**Exercise data**

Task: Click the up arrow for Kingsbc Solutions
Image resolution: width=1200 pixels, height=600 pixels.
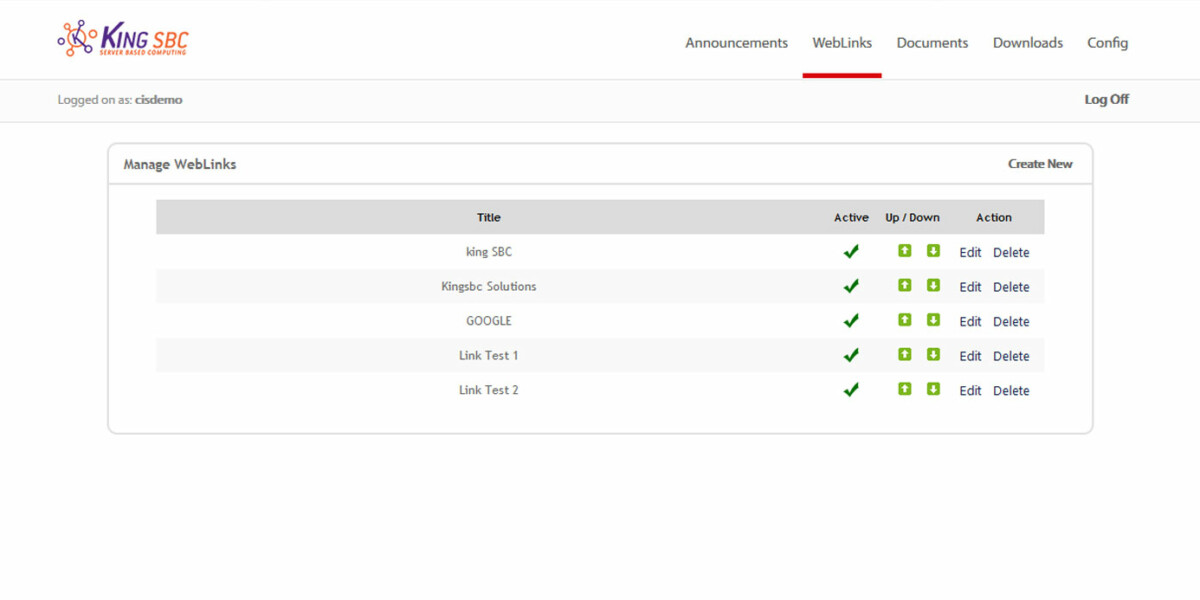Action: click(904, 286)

...

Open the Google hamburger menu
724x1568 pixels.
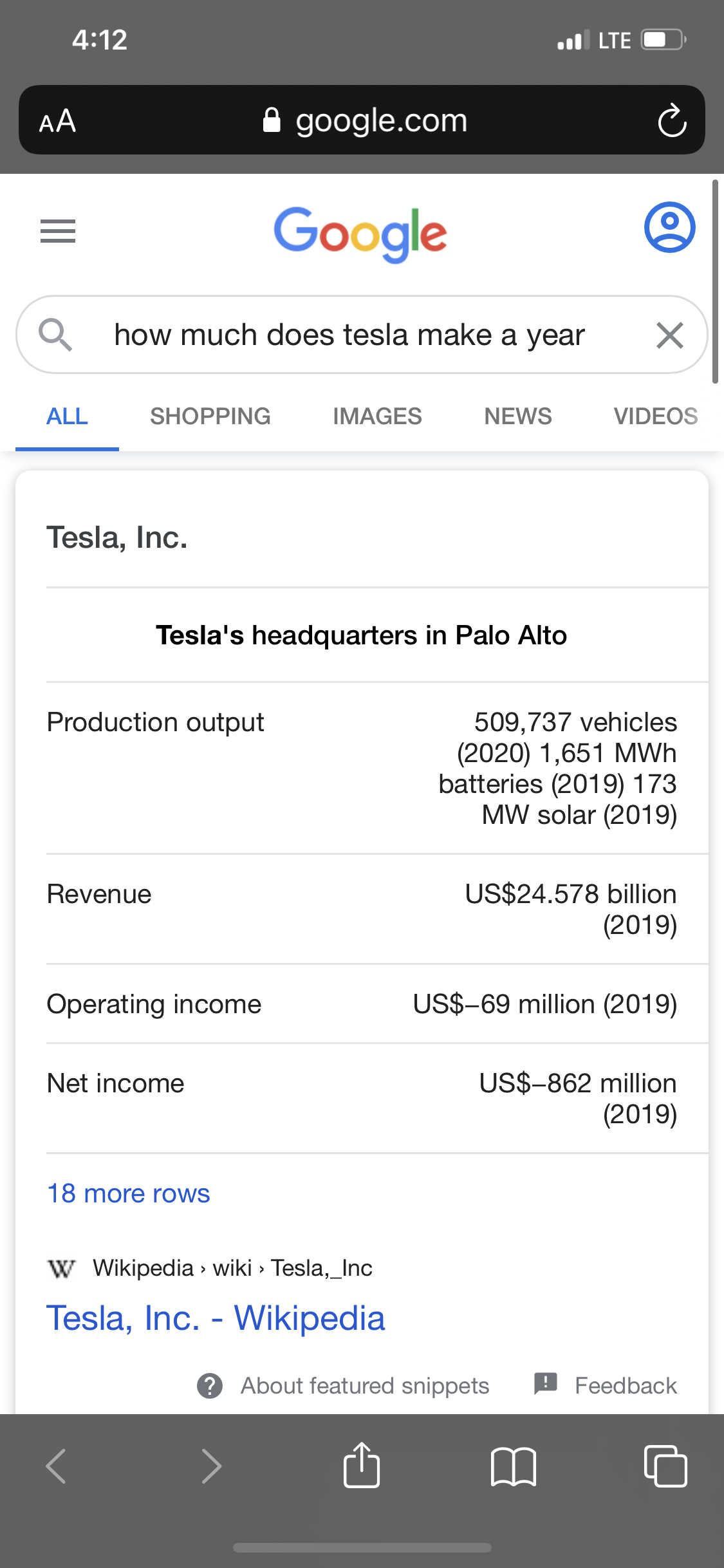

**Task details**
Retype exactly the lines of the data above that fall between the line with "Open the Google hamburger menu" and the line with "724x1568 pixels.", inclusive, and add nothing.

**Result of the task**
Open the Google hamburger menu
724x1568 pixels.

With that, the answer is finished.